Happy New Year. Now get out.
Nineteen community centers in public housing developments across the five boroughs are the latest items on the city Housing Authority's chopping block, according to community leaders.
The anticipated closures would eliminate after-school and teen programs for hundreds of the city's poorest children, advocates said.
Without the centers, local leaders fear they'll see a rise in neighborhood crime.
"Where will the kids go?" asked Joanne Smitherman, president of the Highbridge Gardens Residents Association in the Bronx.
"They'll be on the street. That's where you have all the problems."
Smitherman said the Housing Authority told her last month that her center was scheduled to close in early January.
"That meal that we serve in the community center is the only meal [some children] will get that day," she said. "It's going to be devastating."

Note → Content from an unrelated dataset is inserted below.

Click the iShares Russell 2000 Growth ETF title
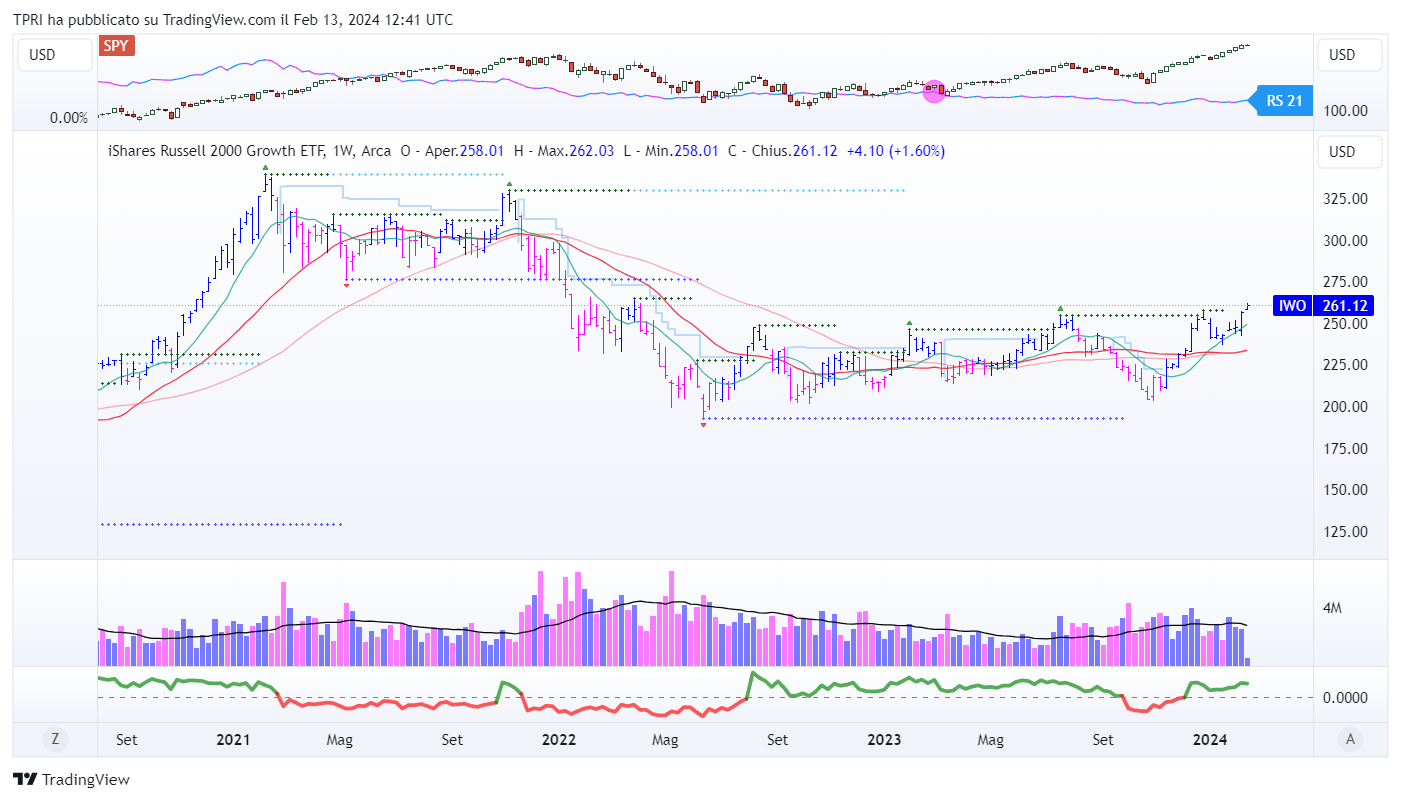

Earlier this month, the Housing Authority said in a City Council budget hearing that it planned to phase out 18 community centers because of a $150 million budget shortfall.
An additional center is also expected to be closed, according to Reginald Bowman, president of the Citywide Council of Presidents of the New York City Housing Authority, which represents public housing development tenant associations.
The group is working on organizing a protest against the anticipated closures.
The proposed cuts are in addition to the 14 centers the agency shuttered earlier this year.
But NYCHA spokesman Howard Marder said nothing has been finalized.
The agency is looking for other city agencies or community organizations to step in and take over the centers, Marder said.
"If our sister agencies can come in and run a program, this would be an excellent way to keep these facilities open," Marder said. "But this is a plan that's just at the beginning."
Six centers in Manhattan, four each in the Bronx and Brooklyn, three in Queens and two on Staten Island are expected to close in January, according to Bowman.
This could mean pink slips for 236 workers, labor leaders said.